# Feature Backfill Pipeline: KP, Solar Wind and Weather

This notebook builds a reproducible feature backfill pipeline for geomagnetic activity modeling.
It ingests, cleans, validates, and stores historical features from multiple physical domains:

- Geomagnetic indices (KP)
- Solar wind and IMF parameters (OMNI / CDAS)
- Terrestrial weather data (Sweden)

Each data source is ingested independently using its natural temporal coverage and later aligned
through feature views. The output of this notebook is a set of versioned feature groups suitable
for training and inference workflows.

In [2]:
import sys
from pathlib import Path
import warnings
warnings.filterwarnings("ignore", module="IPython")

def is_google_colab() -> bool:
    if "google.colab" in str(get_ipython()):
        return True
    return False

def clone_repository() -> None:
    !git clone https://github.com/featurestorebook/mlfs-book.git
    %cd mlfs-book

def install_dependencies() -> None:
    !pip install --upgrade uv
    !uv pip install --all-extras --system --requirement pyproject.toml

if is_google_colab():
    clone_repository()
    install_dependencies()
    root_dir = str(Path().absolute())
    print("Google Colab environment")
else:
    root_dir = Path().absolute()
    # Strip ~/notebooks/ccfraud from PYTHON_PATH if notebook started in one of these subdirectories
    if root_dir.parts[-1:] == ('aurora',):
        root_dir = Path(*root_dir.parts[:-1])
    if root_dir.parts[-1:] == ('notebooks',):
        root_dir = Path(*root_dir.parts[:-1])
    root_dir = str(root_dir) 
    print("Local environment")

print(f"Root dir: {root_dir}")

# Add the root directory to the `PYTHONPATH` 
if root_dir not in sys.path:
    sys.path.append(root_dir)
    print(f"Added the following directory to the PYTHONPATH: {root_dir}")

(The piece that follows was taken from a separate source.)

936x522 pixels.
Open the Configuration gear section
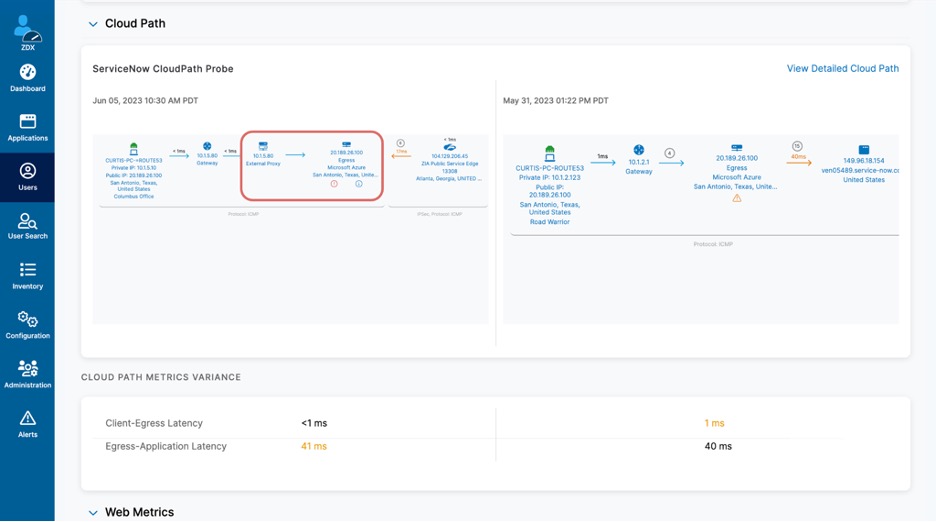tap(27, 325)
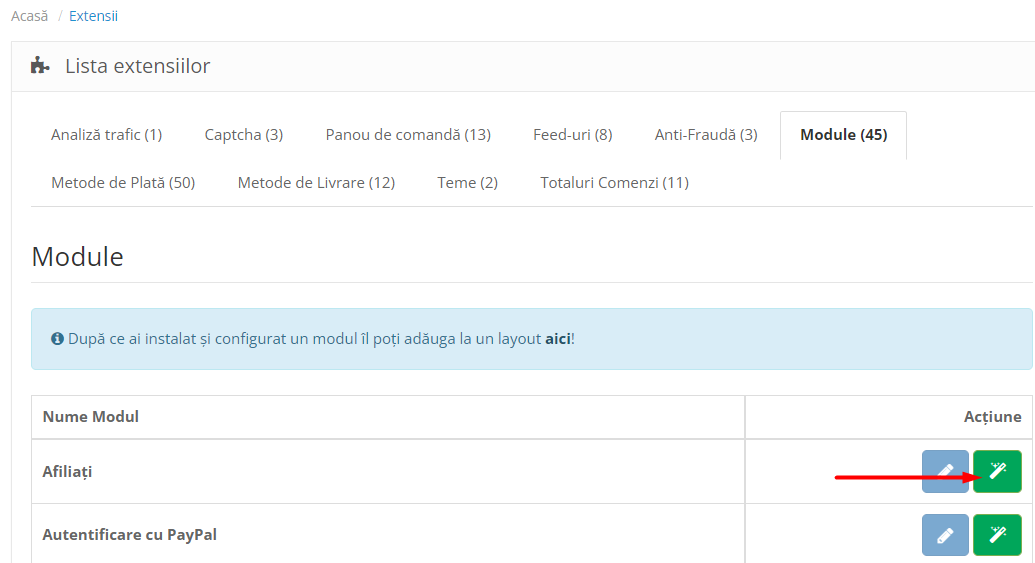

# Set the environment variables from the file <root_dir>/.env
from mlfs import config
settings = config.HopsworksSettings(_env_file=f"{root_dir}/.env")

Local environment
Root dir: C:\Users\lppap\Documents\master\scalable_ML\id2223-project
HopsworksSettings initialized!


## Imports

In [3]:
import datetime
import requests
import pandas as pd
import hopsworks
from mlfs.aurora import util
from cdasws import CdasWs
import datetime
from pathlib import Path
import json
import re
import os
import warnings
warnings.filterwarnings("ignore")

## Hopsworks login & Connect

In [4]:
project = hopsworks.login(engine="python")
fs = project.get_feature_store() 

2026-01-05 19:04:51,138 INFO: Initializing external client
2026-01-05 19:04:51,140 INFO: Base URL: https://c.app.hopsworks.ai:443






2026-01-05 19:04:53,204 INFO: Python Engine initialized.

Logged in to project, explore it here https://c.app.hopsworks.ai:443/p/1279154


## DB1 – KP Historical Data

This section ingests historical KP index data, which represents global geomagnetic activity.

KP is used as a core explanatory and/or target variable in geomagnetic and auroral models.
The data is treated as a daily-resolution, validated historical source suitable for training.

### Objective

Load, clean, and validate historical KP data and persist it as a standalone feature group.
This dataset defines the temporal backbone for downstream feature alignment.


### 1. Data Retrival

In [5]:
today = datetime.date.today() - datetime.timedelta(days=1)
yesteday = 

# Update csv file
util.update_kp_csv()

csv_file = f"{root_dir}/data/kpdata.csv"
util.check_file_path(csv_file)

kp_yesterday_df = util.get_kp(csv_file, yesterday)
kp_yesterday_df.head()

File successfully found at the path: C:\Users\lppap\Documents\master\scalable_ML\id2223-project/data/kpdata.csv


NameError: name 'yesterday' is not defined

In [5]:
df = pd.read_csv(csv_file, skipinitialspace=True)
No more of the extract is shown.